But what about width? I've got a C/E width in both the wingtip and kudu Indy boot: the Barrie wingtips are snug in medium thickness socks, and the Truebalance Kudu-Indys are plenty roomy with thick--Darntough merino mountaineers--socks. My sense, then, is that the Truebalance E width is the rough equivalent of the Barrie D width. Do any of you find that to be true? 

-Stewboy


----------



## Anon 18th Cent. (Oct 27, 2008)

No. I call them the same.


----------



## Tilton (Nov 27, 2011)

It sounds at first like you're saying the Truebalance is wider than the Barrie:



stewboy said:


> I've got a C/E width in both the wingtip and kudu Indy boot: the Barrie wingtips are snug in medium thickness socks, and the Truebalance Kudu-Indys are plenty roomy with thick--Darntough merino mountaineers--socks.




But then you say:




stewboy said:


> Truebalance E width is the rough equivalent of the Barrie D width.




I think what you meant to say is that the truebalance D is equivalent to Barrie E.

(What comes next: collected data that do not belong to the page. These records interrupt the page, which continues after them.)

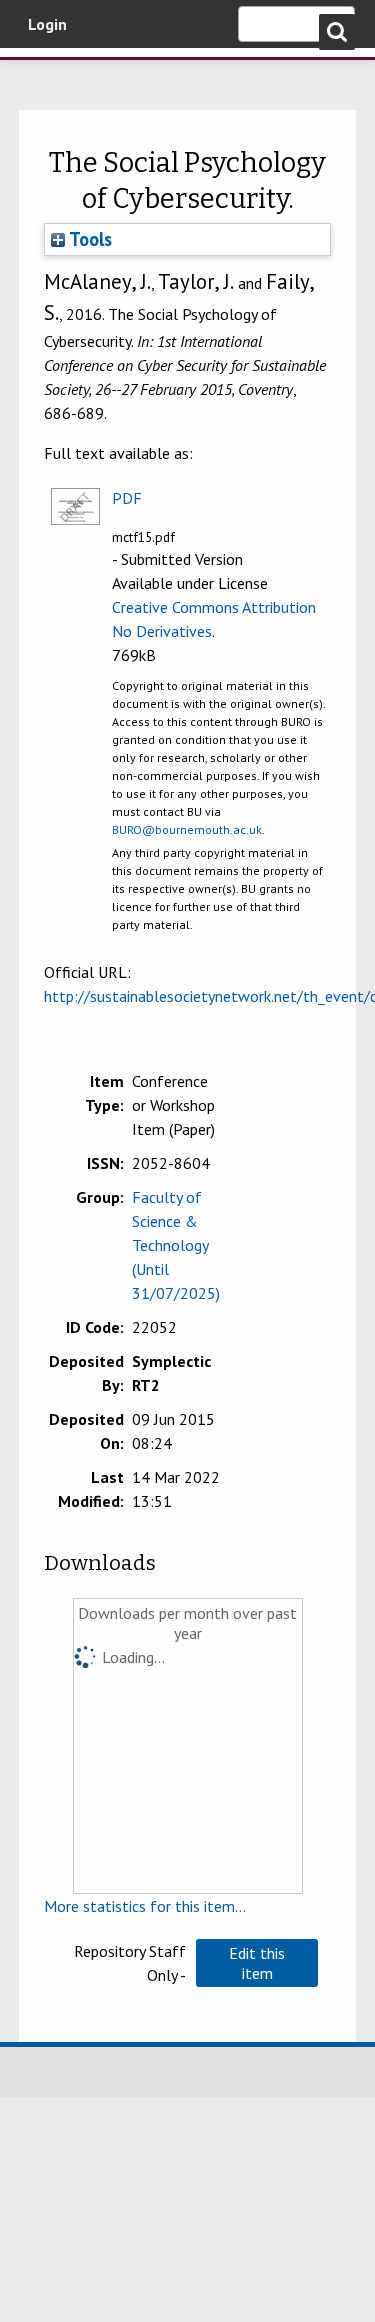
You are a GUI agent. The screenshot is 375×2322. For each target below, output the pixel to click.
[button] (257, 1963)
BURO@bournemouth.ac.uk (187, 829)
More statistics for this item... (145, 1906)
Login (47, 24)
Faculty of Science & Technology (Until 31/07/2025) (176, 1245)
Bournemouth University (45, 75)
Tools (88, 239)
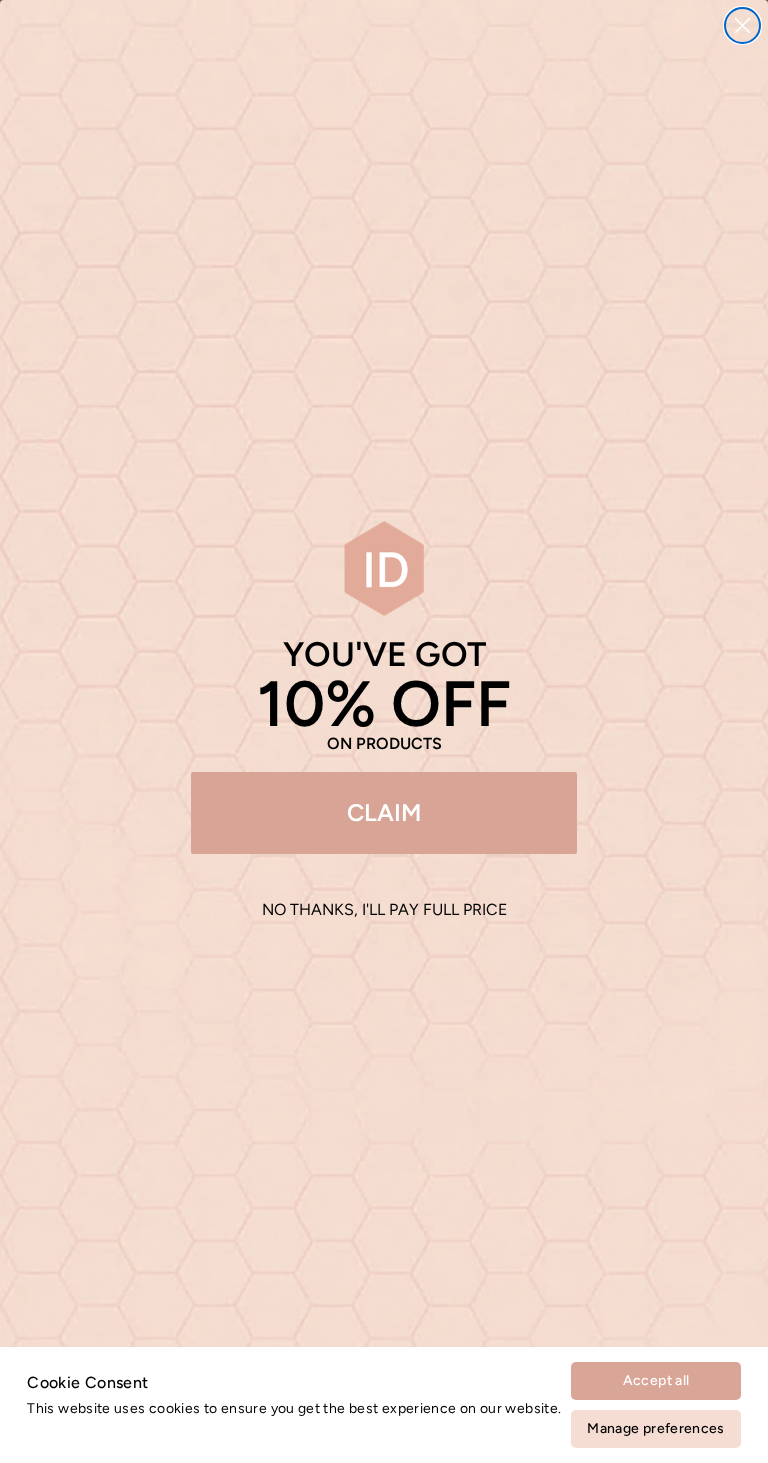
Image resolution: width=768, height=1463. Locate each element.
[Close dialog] (742, 25)
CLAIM (384, 812)
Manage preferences (655, 1428)
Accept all (656, 1380)
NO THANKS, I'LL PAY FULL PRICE (384, 909)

Then again, I don't own any truebalance shoes.


----------



## eagle2250 (Mar 24, 2006)

^^+1
.....and welcome to AAAC, Stewboy!


----------



## hsc89 (Oct 14, 2009)

My experience is similar to the OP in that I believe the Trubalance last is generally narrower than the Barrie - particularly through the instep and heel. I think they're roughly equivalent in length though, with the Barrie maybe being a hair larger. But, of course, your milage may vary as I comfortably wear my better fitting 12.5 B Indy's alongside my still-slightly-roomy 11.5 D Longwings.


----------



## Stewboy (Jun 13, 2013)

Tilton is right: I meant to say that the Truebalance E is wider than the Barrie E. But I keep seeing, here and elsewhere on the web, people saying that they're the same, or--echoing hsc89--that the Barrie is wider. Is it possible that it varies according to the style of the shoe? I ask, b/c there's no question that the Truebalance Kudu Indy E I have is considerably wider than the Wingtip Boot Barrie E.


----------